(Quoted passage Opens)

Persons, places and things: A time to shine


By Barb Arland-Fye

Two days before Night to Shine in Davenport — a glamorous prom for persons with special needs — emails and Facebook posts appeared about Gerber’s spokesbaby for 2018, a toddler with Down syndrome.


Pro-life advocacy groups were beside themselves with joy over the selection of 18-month-old Lucas Warren of Dalton, Ga., whose winsome smile captivated judges of the Gerber Baby Photo Search. They chose Lucas from among more than 140,000 entries. The little boy will be featured on the early childhood nutrition company’s social media channels throughout the year and his family will receive $50,000, according to a Feb. 7 news release.

“Every year, we choose the baby who best exemplifies Gerber’s longstanding heritage of recognizing that every baby is a Gerber baby and this year, Lucas in the perfect fit,” Bill Partyka, the company’s President and CEO, said in the news release.


“… We are all special in the eyes of God, and Lucas is the perfect choice for a company that celebrates providing for babies and their nutrition,” American Life League President Judie Brown said in a statement.

The news delighted me, too, as the mother of an adult son with autism committed to working for his inclusion in the mainstream. Long before Colin was born, my cousin Carol, who has physical and intellectual disabilities, was institutionalized. That had a profound impact on me as a young girl trying to understand why Carol, close to my age, couldn’t stay at home with her mom and dad and two brothers.

In recent years, our society has begun to lift up people with special needs through events like Night to Shine, cheerleading clinics and beauty pageants, through the L’Arche community and, now, through the Gerber Baby Photo Search.

Other encouraging examples:

• Catholic school educators in the Davenport Diocese are committed to moving forward in reaching out to families of students with disabilities. They participated in an exceptional learners’ conference at the start of the current school year in Davenport. Lee Morrison, diocesan superintendent of schools, and Anna Schott, a school counselor at JFK Catholic School in Davenport, earlier attended a national conference on exceptional learners.

(Quoted passage Closes)
(Source information Opens)

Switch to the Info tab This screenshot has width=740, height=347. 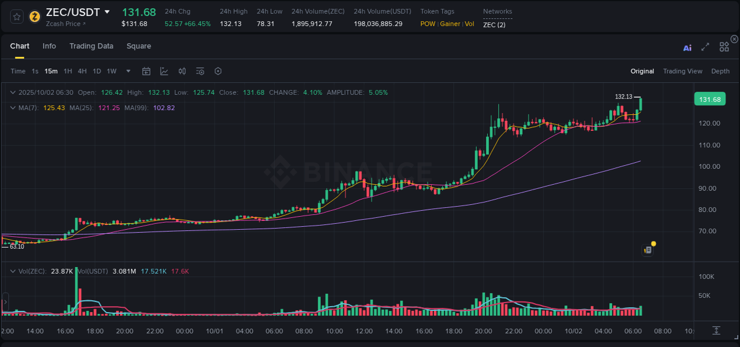point(49,46)
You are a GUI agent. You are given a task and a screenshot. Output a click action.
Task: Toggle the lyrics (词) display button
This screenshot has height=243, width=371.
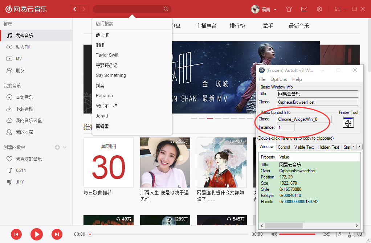[x=339, y=234]
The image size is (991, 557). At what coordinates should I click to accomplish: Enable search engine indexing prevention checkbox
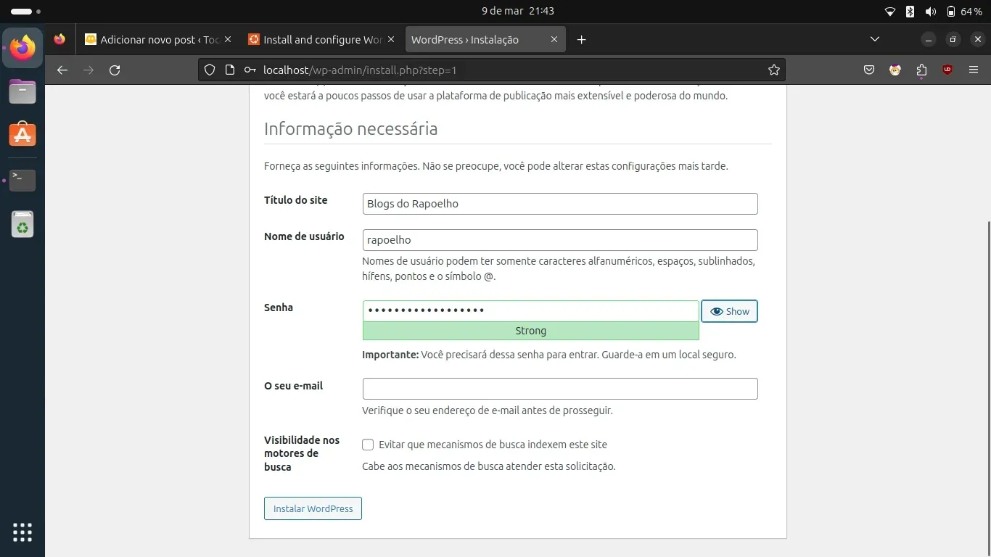(x=368, y=445)
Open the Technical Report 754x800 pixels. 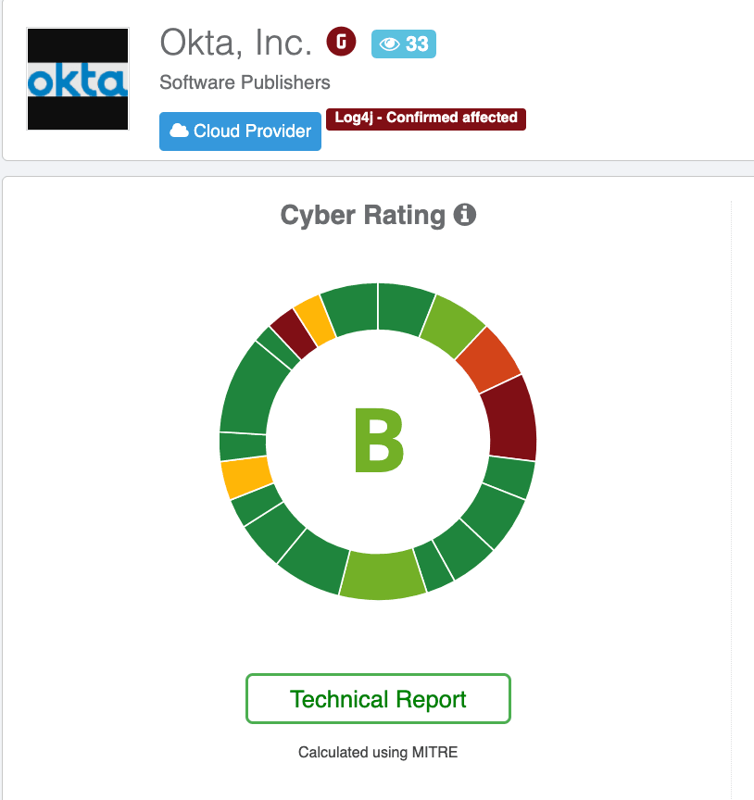[x=377, y=699]
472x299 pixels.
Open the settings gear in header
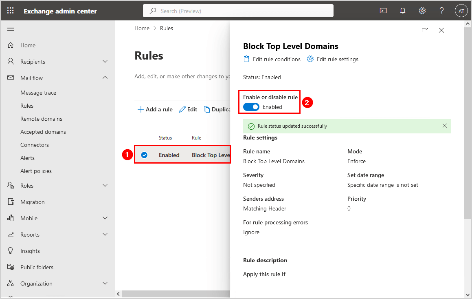pos(422,11)
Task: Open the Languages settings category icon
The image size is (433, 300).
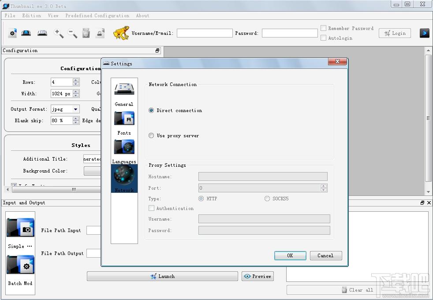Action: click(x=124, y=146)
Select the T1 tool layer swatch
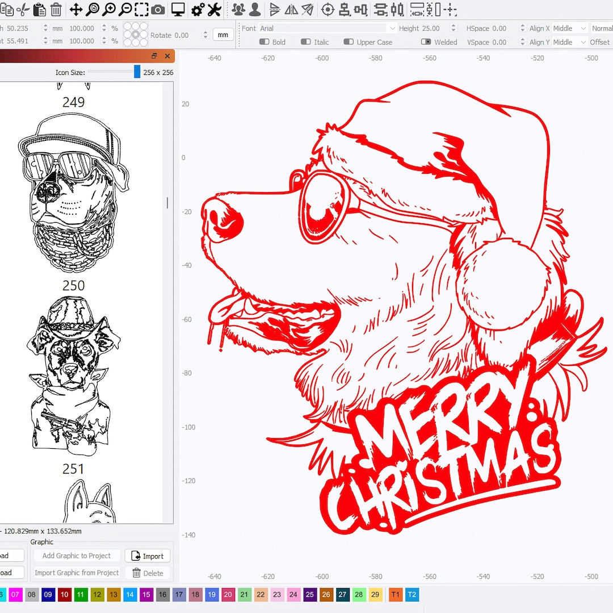Screen dimensions: 613x613 (396, 594)
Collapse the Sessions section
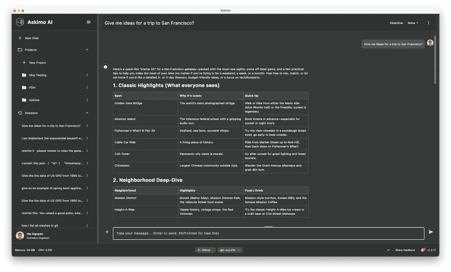 pyautogui.click(x=87, y=113)
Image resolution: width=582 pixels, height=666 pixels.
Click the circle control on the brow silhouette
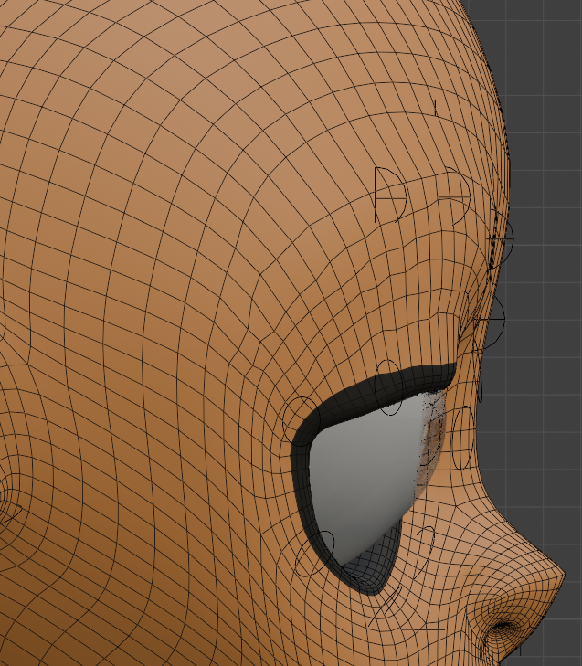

(Source information Closes)

--- Exercise 1 ---
Reproduce the stretch of the column about Gerber's spokesbaby from "Pro-life advocacy groups" through "7 news release.".
--- Exercise 2 ---
Pick up the column about Gerber's spokesbaby after its last sentence and carry it further.

--- Task output 1 ---
Pro-life advocacy groups were beside themselves with joy over the selection of 18-month-old Lucas Warren of Dalton, Ga., whose winsome smile captivated judges of the Gerber Baby Photo Search. They chose Lucas from among more than 140,000 entries. The little boy will be featured on the early childhood nutrition company’s social media channels throughout the year and his family will receive $50,000, according to a Feb. 7 news release.

--- Task output 2 ---
“Our faith is the anchor of our communities and who is more deserving of being immersed in a Christ-centered education than those children with the greatest needs? Schott said in an interview after the conference. “Jesus calls us to tend to the marginalized and struggling. Not only do the students with exceptional needs benefit when they have a place in our community, all members of our community benefit.”

• Special Faith Saturdays, led by retired special education teachers Nancy Shannon and Jane Bergendahl, offers faith formation and socialization for people with special needs ages 16 and up. Classes are held monthly during the school year at St. Ann Parish in Long Grove. Participants assist with the Saturday Evening Mass that follows class. My son Colin has had the privilege of serving as a lector at the Mass.

Raising a child with special needs is challenging, but God helps us to unfold the gift with each passing year. Lucas’ mom sees the gift early on.
“We hope this opportunity sheds light on the special needs community and educates people that with acceptance and support, individuals with special needs have the potential to change the world — just like our Lucas!”